## What you have to do
Only the lines below, from the one with "Instruction: Decrease Multi-Registration" through the one with "Click the 49", are to be written out, exactly.
Dataset extract Start Marker
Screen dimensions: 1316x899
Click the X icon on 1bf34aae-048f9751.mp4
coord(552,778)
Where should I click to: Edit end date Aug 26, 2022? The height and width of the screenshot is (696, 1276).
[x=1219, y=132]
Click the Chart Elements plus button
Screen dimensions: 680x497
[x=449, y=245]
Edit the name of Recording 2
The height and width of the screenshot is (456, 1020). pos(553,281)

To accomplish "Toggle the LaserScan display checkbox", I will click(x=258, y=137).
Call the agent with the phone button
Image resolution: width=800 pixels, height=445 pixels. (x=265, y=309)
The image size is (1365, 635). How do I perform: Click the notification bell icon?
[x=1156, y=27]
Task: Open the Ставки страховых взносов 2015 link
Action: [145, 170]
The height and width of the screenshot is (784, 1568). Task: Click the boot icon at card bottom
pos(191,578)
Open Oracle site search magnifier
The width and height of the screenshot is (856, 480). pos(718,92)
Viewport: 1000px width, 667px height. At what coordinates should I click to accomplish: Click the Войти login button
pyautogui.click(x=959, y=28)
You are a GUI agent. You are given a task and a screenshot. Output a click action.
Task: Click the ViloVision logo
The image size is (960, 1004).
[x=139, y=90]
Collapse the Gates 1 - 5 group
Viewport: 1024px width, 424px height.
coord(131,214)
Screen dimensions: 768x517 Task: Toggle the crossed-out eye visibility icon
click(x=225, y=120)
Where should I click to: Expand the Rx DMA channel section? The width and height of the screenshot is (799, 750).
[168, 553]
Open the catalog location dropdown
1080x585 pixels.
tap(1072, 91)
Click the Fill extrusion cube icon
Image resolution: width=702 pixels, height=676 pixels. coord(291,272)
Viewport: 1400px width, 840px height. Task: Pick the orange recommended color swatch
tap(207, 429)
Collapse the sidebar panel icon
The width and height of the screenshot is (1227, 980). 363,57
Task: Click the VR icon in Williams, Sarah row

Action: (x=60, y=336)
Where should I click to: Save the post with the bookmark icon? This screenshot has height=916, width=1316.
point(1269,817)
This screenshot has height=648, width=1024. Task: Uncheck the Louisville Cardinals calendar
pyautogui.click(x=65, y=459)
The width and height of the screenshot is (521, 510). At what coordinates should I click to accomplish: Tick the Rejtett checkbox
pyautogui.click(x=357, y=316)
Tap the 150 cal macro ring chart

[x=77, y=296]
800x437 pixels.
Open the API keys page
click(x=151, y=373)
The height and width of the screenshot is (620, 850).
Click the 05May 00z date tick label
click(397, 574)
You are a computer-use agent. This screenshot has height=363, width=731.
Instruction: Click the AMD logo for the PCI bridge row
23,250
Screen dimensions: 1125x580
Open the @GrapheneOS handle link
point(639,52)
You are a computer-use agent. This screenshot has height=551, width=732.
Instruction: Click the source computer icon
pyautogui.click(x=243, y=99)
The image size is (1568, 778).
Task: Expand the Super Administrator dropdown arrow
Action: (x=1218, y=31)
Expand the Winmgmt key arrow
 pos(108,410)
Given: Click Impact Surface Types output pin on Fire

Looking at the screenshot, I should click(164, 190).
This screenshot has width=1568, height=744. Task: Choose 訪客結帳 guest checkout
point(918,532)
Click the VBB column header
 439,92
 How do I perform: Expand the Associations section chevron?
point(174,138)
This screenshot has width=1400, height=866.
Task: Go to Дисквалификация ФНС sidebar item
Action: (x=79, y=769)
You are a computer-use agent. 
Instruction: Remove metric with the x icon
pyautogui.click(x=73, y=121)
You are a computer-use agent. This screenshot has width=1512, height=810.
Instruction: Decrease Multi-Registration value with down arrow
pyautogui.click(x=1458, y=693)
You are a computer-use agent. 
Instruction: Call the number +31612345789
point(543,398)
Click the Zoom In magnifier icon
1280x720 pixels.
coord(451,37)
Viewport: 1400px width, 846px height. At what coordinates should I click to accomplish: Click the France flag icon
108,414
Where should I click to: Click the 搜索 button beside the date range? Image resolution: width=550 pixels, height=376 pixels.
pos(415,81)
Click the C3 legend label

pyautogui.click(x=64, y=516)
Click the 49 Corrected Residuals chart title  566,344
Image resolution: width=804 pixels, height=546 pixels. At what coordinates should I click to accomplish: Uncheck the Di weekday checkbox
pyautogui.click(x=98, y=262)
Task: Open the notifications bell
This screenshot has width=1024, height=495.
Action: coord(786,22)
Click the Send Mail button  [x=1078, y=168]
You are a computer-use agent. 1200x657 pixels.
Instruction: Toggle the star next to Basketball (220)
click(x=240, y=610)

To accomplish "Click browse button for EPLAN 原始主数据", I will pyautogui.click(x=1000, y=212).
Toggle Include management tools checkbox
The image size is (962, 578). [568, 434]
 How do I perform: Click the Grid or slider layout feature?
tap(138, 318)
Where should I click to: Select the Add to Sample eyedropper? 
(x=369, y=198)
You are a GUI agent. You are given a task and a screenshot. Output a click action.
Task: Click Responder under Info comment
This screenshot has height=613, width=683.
Dataset extract End Marker
## Task output
Instruction: Decrease Multi-Registration value with down arrow
pyautogui.click(x=1458, y=693)
You are a computer-use agent. 
Instruction: Call the number +31612345789
point(543,398)
Click the Zoom In magnifier icon
1280x720 pixels.
coord(451,37)
Viewport: 1400px width, 846px height. At what coordinates should I click to accomplish: Click the France flag icon
108,414
Where should I click to: Click the 搜索 button beside the date range? Image resolution: width=550 pixels, height=376 pixels.
pos(415,81)
Click the C3 legend label

pyautogui.click(x=64, y=516)
Click the 49 Corrected Residuals chart title  566,344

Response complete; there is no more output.